When the heads stem from the Celtic epoch, it can be easily imagined that an ancient curse weighs on them. But when they are not old, how can it be explained that they evoke paranormal phenomena? It exists a theory that mineral art products can store visual pictures of humans from which they have been created. It is supposed that localities and objects can take up information that can cause particular phenomena.
The scientist Dr. Robins was also interested in the reports about the sounds that are said to have been occurring in connection with the heads. He pointed to a parallel of a being from the ancient Nordic mythology, the “Wulver”. He was powerful and dangerous but benevolent towards human people as long as they did not provoke him. Dr. Robins was so fascinated by the heads that he intended to take them home with him.
When he put them in his car to drive home and turned the key, all of the electrical devices on the dashboard failed. He looked at the heads and said, “Stop with that!” – and the automobile started.

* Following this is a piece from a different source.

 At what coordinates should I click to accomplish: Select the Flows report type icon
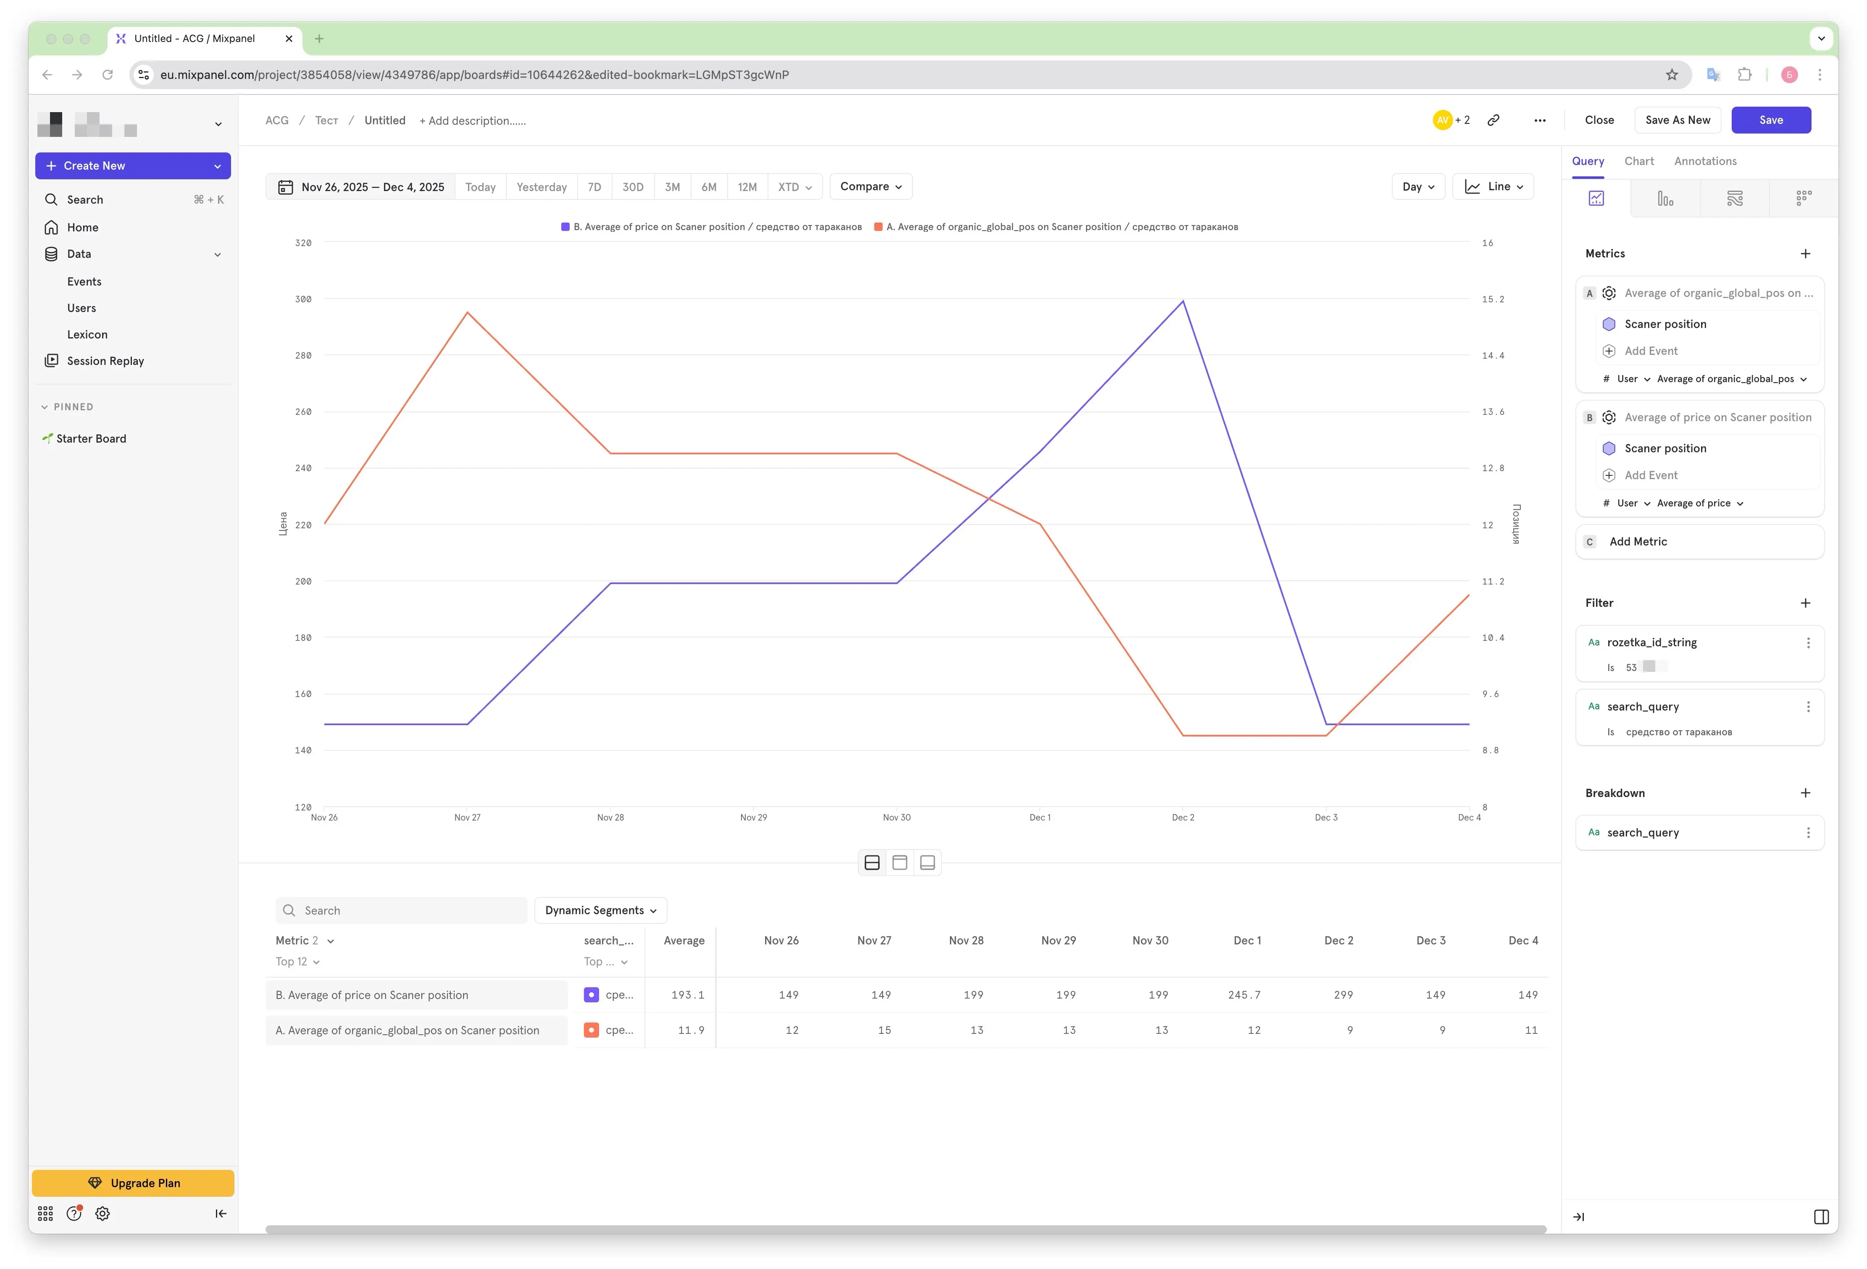tap(1734, 198)
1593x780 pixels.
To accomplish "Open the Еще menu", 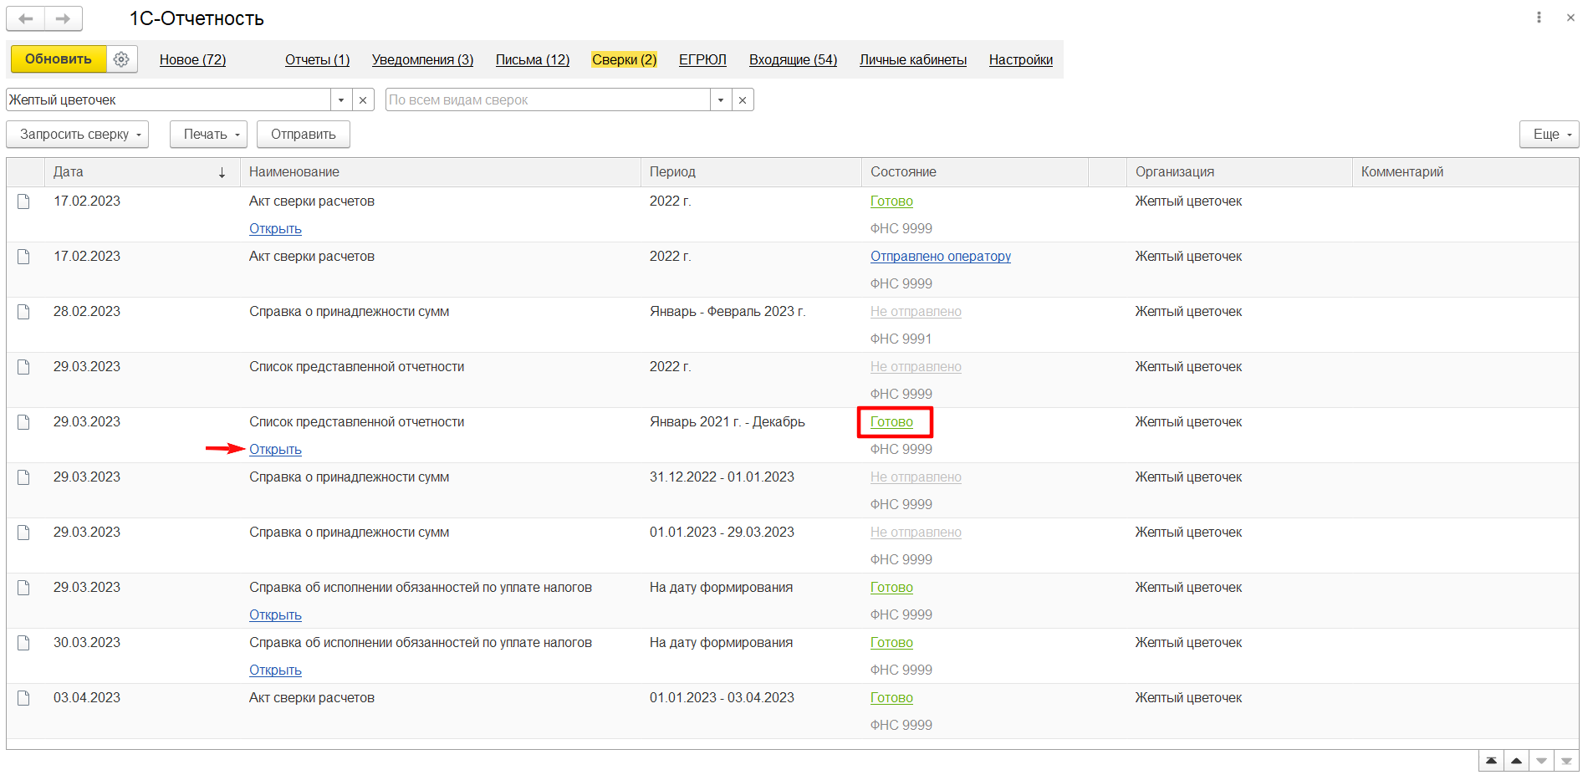I will point(1549,135).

The Hexham-heads’ current location is unknown. However, there is no question that they were the source of the events that are commonly attributed to poltergeists. They acted as a trigger in some way. But why is that? This raises the issue of their age.
Are they of Celtic origin, as Dr. Ross claims, or were they just made in 1956 by a Hexham resident for his daughter? According to Dr. Robins’ view, when an object is in the position to generate poltergeist-phenomena, it does not matter who made it, but rather where it was made.